O agente do ICE, Christian Castro, foi acusado de quatro acusações de agressão em segundo grau e uma acusação de denúncia falsa de um crime relacionado ao assassinato de Julio Sosa-Sales em janeiro durante uma tentativa de prisão de imigração, anunciaram os promotores de Minnesota na tarde de segunda-feira.

A promotora do condado de Hennepin, Mary Moriarty, disse em entrevista coletiva na segunda-feira que Castro é acusado de atirar pela porta da frente de uma residência “com a intenção de causar danos corporais imediatos ou medo de morte aos quatro adultos que estavam na porta”. Há um mandado de prisão nacional para sua prisão, disse ele.

“O Sr. Castro disparou sua arma de serviço contra a porta da frente da casa, sabendo que havia pessoas que acabaram de entrar e que não representavam absolutamente nenhuma ameaça para ele ou qualquer outra pessoa”, disse Moriarty. “A bala perfurou a porta da frente e atingiu o senhor Sousa-Sales na perna antes de passar por um armário e se alojar na parede do quarto de uma criança.”

O Departamento de Segurança Interna não respondeu imediatamente a um pedido de comentário sobre as alegações.

Na noite de 14 de janeiro, agentes do ICE encontraram Sousa-Sales e outro venezuelano, Alfredo Alejandro Aljorna, numa ação de fiscalização de imigração perto de sua casa, segundo as autoridades. Sousa-Celis foi baleado na perna durante o incidente, disseram as autoridades.

Moriarty disse na terça-feira que os dois homens estavam “legalmente” em Minnesota e que “este foi um caso de erro de identidade”.

Policiais estão em meio a gás lacrimogêneo no local de um tiroteio relatado em 14 de janeiro em Minneapolis.Arquivo Adam Gray / AP

Departamento de Segurança Interna O seu depoimento original dizia que o tiroteio ocorreu depois de Sousa-Sales e Aljorna atacarem o agente com uma pá e uma vassoura.
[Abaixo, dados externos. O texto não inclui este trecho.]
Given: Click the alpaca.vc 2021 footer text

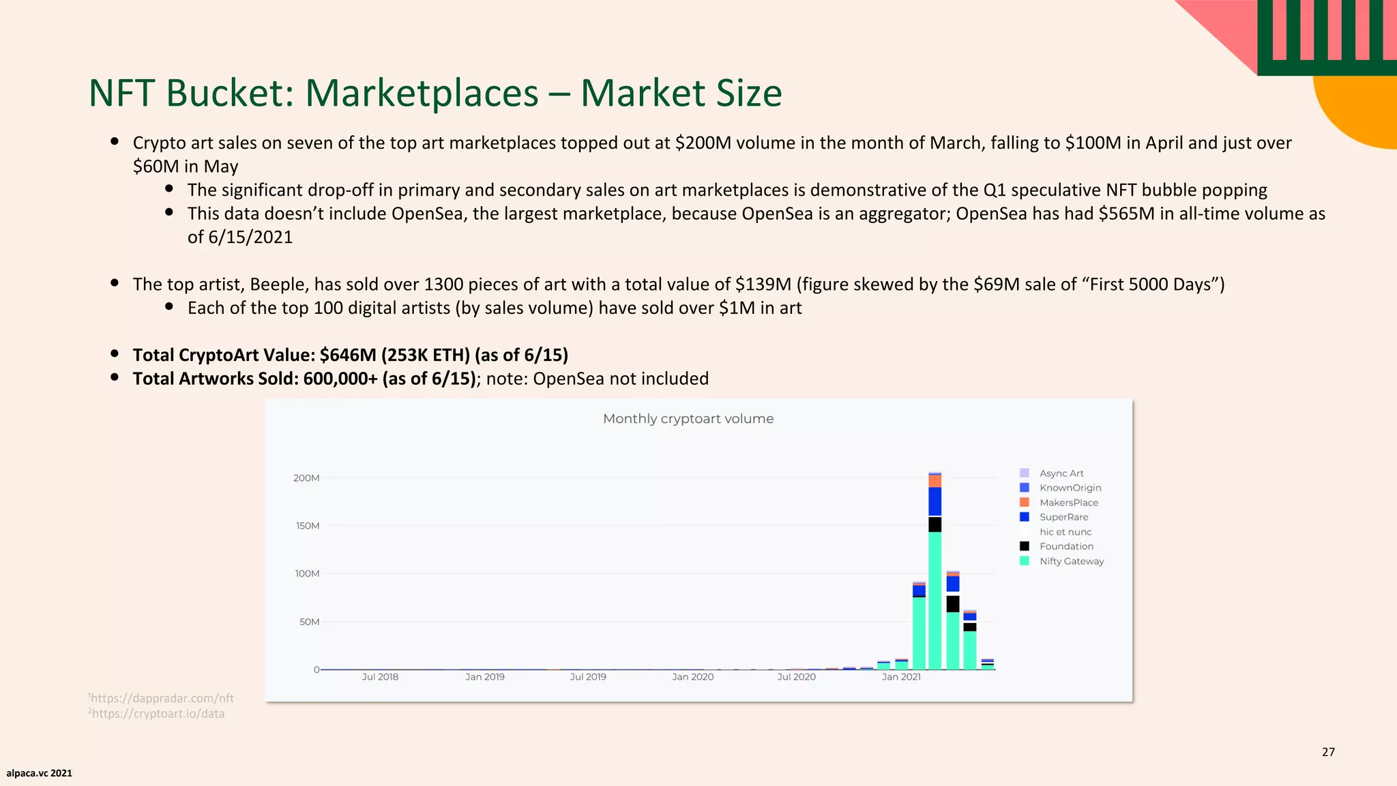Looking at the screenshot, I should pyautogui.click(x=40, y=773).
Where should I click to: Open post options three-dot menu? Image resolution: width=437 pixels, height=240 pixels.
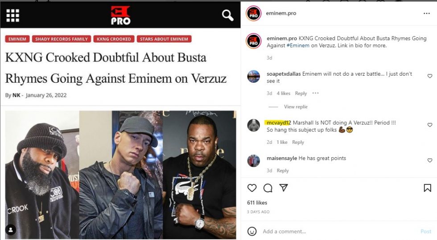click(427, 13)
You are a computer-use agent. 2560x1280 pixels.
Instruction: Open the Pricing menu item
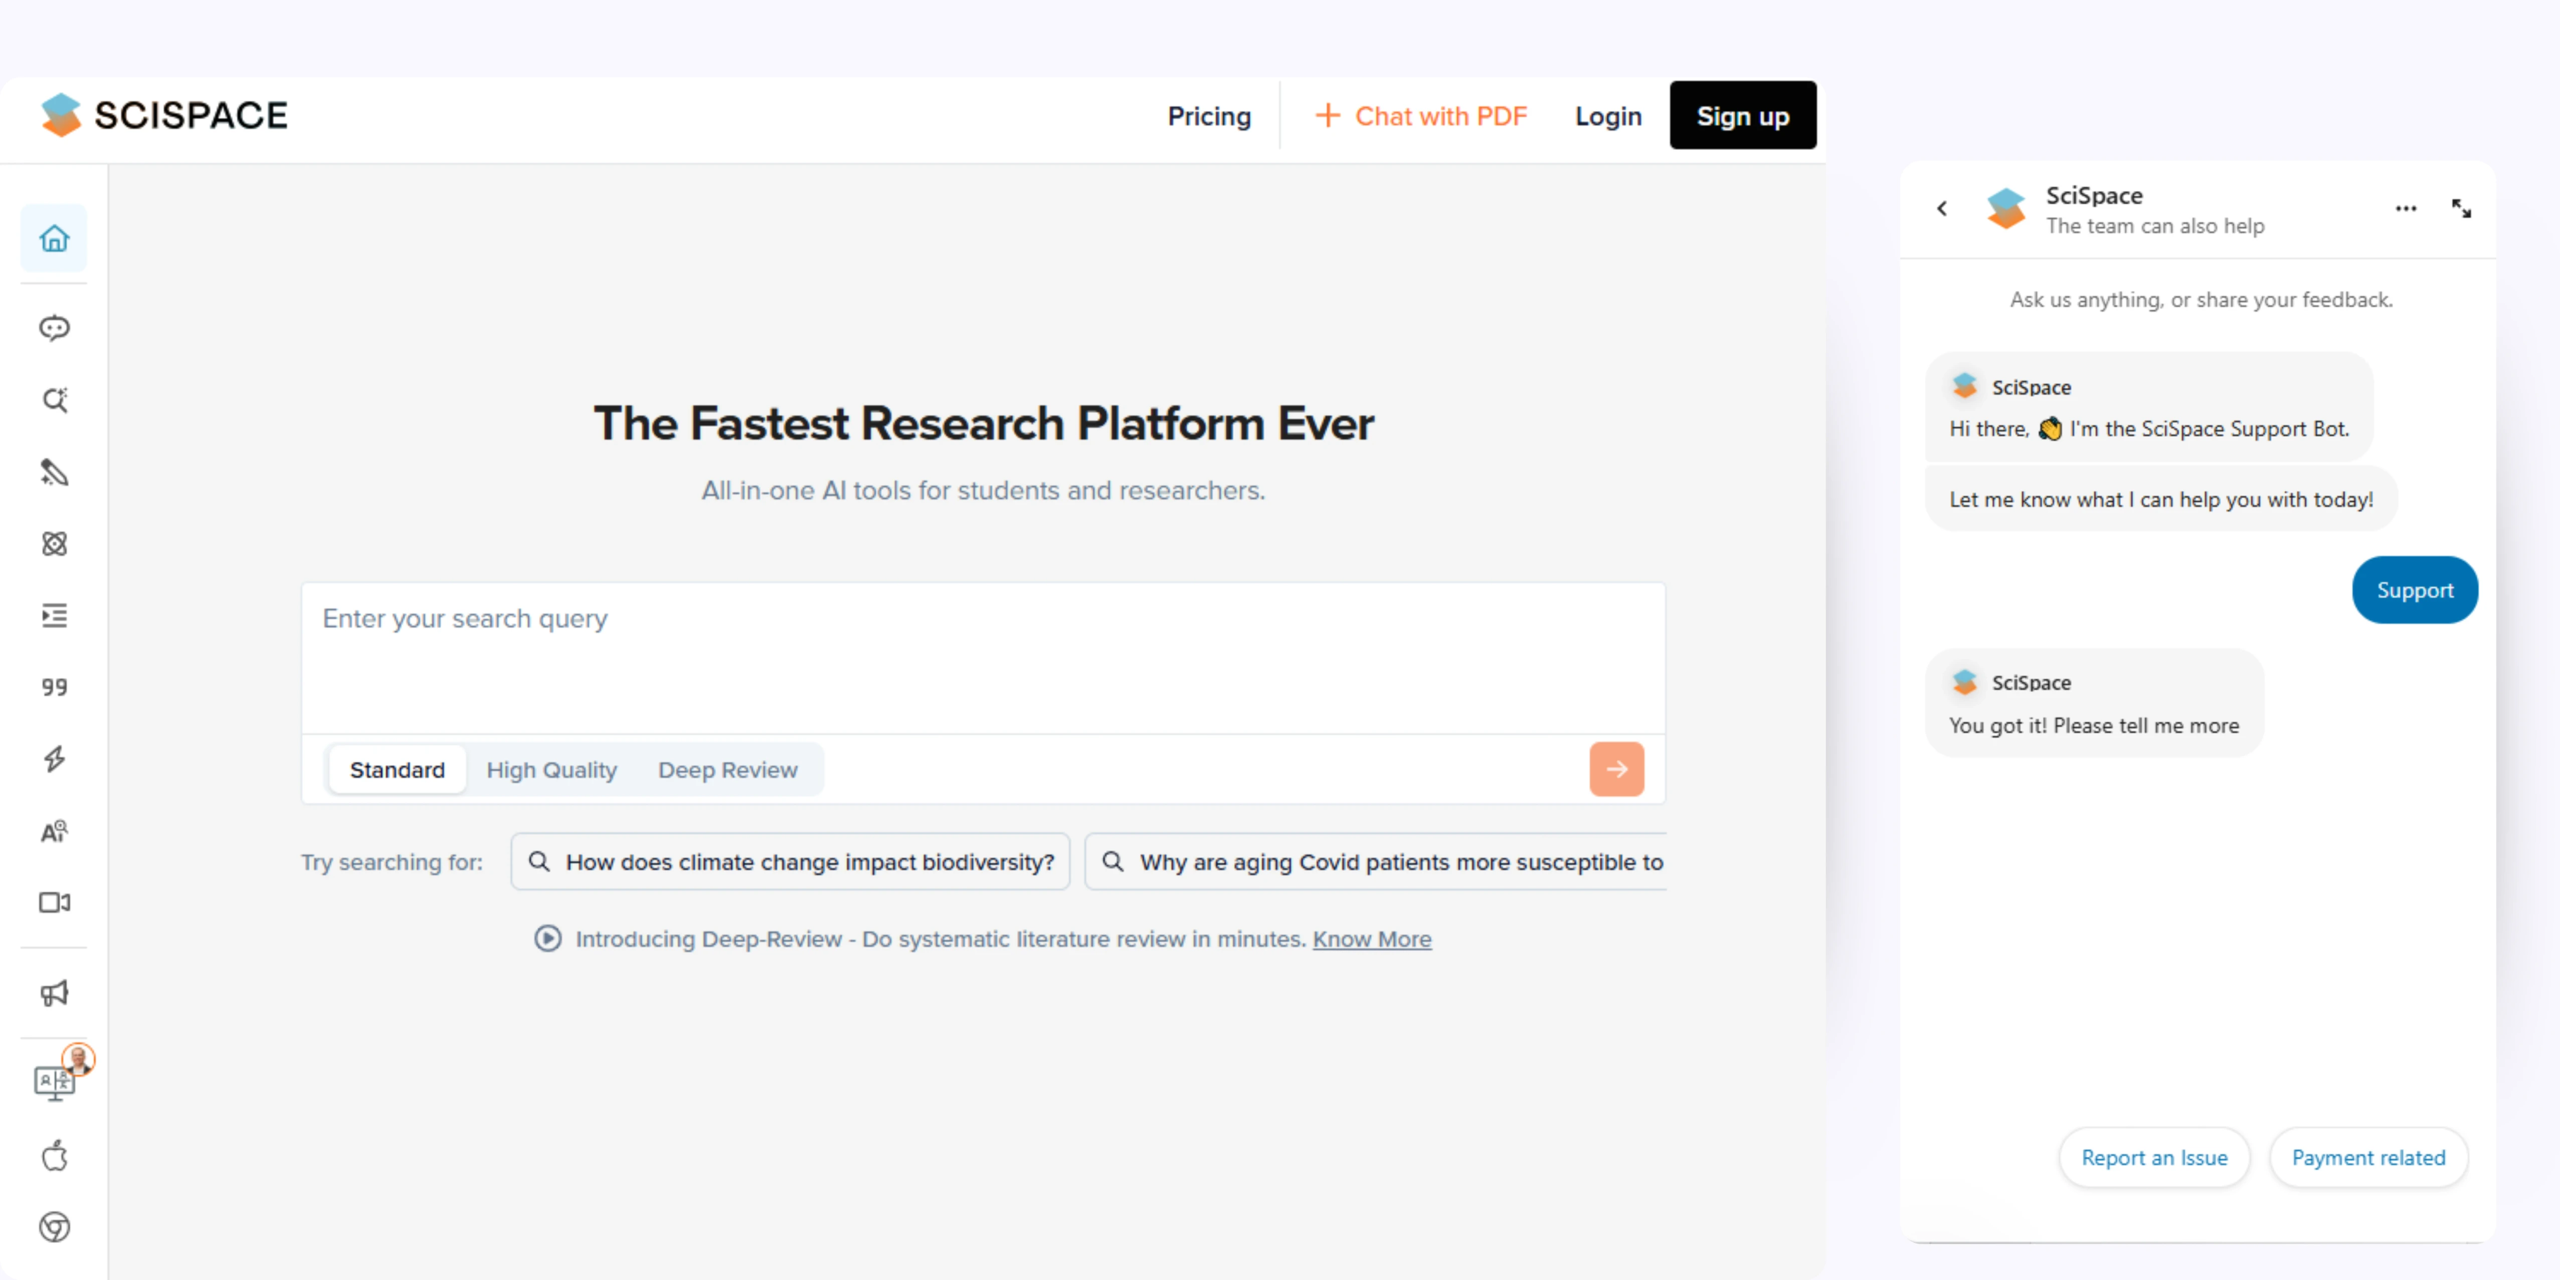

Os dois homens foram acusados ​​de agredir o policial, mas todas as acusações foram posteriormente rejeitadas com preconceito, depois que os promotores de Minnesota disseram que novas evidências contra os homens eram “materialmente inconsistentes com as alegações”.

Imagens de vídeo divulgadas em fevereiro e abril sobre o incidente contradizem o relato da agência, mostrando um homem parado perto de uma casa com uma pá antes de deixá-la cair e outro homem correndo em direção à casa de mãos vazias. Um oficial então abordou um.

Em meados de fevereiro, o diretor interino do ICE do DHS, Todd Lyons, disse que uma análise das evidências de vídeo mostrou que os dois policiais pareciam ter “feito declarações falsas” sob juramento.

Ambos os policiais foram colocados em licença administrativa enquanto se aguarda a conclusão da investigação, disse Lyons no comunicado. Ele acrescentou que “uma análise conjunta de evidências de vídeo pelo ICE e pelo Departamento de Justiça (DOJ) revelou que declarações juramentadas de dois oficiais separados parecem ter feito declarações falsas.

“Mentir sob juramento é um crime federal grave”, disse Lyons na época. “Depois que a investigação for concluída, os policiais poderão enfrentar demissão, bem como possível processo criminal”, disse ele.

Moriarty disse na conferência de imprensa de terça-feira que Castro “não estava sob qualquer ameaça física quando disparou a arma ou mesmo antes”.

“Ele não foi atingido por uma pá ou vassoura. Na verdade, ele não foi atingido de jeito nenhum”, disse ele.